## Given task:
Gather every line in the listing below that contains the word "right", and copy each one out in full.

## Records shown:
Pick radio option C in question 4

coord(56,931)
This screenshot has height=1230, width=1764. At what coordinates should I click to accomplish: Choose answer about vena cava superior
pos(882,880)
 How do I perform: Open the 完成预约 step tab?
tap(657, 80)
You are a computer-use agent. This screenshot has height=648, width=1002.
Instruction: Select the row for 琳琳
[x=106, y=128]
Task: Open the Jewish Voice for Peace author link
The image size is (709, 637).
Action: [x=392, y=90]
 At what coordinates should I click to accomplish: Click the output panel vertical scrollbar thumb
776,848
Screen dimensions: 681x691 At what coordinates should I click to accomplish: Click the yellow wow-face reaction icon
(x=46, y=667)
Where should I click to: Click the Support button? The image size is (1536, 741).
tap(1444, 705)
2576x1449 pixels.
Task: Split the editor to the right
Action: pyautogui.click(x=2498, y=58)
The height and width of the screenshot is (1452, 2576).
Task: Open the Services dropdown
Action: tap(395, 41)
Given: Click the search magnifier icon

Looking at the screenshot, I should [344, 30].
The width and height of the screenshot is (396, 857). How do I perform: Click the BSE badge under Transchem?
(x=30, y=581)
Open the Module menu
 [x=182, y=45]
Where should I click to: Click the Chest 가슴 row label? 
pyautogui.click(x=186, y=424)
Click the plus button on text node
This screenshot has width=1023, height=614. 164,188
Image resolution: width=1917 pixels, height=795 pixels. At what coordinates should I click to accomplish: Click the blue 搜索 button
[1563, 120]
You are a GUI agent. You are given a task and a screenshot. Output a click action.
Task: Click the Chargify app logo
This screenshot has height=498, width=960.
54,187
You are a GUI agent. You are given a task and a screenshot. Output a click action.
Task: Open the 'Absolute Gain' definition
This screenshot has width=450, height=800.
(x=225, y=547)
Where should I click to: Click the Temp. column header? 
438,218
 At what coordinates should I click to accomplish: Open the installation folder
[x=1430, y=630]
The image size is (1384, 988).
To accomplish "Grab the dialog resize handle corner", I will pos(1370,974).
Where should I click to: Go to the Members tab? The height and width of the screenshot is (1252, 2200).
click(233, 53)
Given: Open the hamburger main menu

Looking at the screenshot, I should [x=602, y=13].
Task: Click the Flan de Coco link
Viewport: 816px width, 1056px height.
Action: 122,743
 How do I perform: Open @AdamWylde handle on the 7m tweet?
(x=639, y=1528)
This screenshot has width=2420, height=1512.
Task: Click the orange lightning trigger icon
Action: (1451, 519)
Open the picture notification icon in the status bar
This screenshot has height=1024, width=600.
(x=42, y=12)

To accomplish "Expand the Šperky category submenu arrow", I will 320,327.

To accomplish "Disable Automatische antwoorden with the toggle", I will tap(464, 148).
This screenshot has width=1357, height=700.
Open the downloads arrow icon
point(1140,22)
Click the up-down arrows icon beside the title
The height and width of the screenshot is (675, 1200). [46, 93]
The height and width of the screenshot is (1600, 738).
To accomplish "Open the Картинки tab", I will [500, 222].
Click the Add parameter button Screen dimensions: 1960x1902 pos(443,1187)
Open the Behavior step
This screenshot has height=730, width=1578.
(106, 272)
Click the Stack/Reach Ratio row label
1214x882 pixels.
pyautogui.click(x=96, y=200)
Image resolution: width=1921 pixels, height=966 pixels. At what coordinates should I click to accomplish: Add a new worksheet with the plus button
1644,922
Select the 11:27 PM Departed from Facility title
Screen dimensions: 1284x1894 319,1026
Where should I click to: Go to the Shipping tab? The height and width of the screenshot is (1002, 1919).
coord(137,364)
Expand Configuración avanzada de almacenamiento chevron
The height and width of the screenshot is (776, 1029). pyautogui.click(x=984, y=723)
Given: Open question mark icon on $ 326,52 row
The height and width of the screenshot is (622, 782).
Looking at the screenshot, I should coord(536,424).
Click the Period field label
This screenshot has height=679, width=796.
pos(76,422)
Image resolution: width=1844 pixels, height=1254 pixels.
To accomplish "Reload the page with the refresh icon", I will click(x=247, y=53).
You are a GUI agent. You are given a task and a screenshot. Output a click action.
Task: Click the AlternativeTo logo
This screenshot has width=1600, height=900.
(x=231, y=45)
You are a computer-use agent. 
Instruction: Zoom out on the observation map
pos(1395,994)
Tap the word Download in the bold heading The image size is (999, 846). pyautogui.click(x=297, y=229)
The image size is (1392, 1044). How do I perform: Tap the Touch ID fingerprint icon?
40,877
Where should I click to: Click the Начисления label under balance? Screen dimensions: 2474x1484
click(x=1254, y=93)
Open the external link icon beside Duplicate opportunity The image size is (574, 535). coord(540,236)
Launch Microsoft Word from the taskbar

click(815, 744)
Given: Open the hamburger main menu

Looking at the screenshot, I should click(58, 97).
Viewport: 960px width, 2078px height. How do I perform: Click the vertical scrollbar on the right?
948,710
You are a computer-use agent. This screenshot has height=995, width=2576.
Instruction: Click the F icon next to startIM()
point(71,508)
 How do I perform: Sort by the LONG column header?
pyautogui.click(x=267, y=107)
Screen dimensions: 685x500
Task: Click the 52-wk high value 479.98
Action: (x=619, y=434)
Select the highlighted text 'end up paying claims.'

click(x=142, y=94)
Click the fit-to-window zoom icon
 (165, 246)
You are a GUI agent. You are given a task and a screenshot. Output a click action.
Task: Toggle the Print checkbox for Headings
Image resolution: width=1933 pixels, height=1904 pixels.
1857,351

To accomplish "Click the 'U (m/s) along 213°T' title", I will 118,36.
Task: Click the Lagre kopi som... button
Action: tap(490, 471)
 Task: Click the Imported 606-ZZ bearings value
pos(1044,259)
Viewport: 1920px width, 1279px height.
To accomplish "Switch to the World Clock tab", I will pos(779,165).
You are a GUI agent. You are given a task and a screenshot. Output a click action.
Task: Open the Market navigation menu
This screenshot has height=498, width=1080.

## Solution for this problem:
Task: Split the editor to the right
Viewport: 960px width, 2078px height. How do I perform: Click the vertical scrollbar on the right?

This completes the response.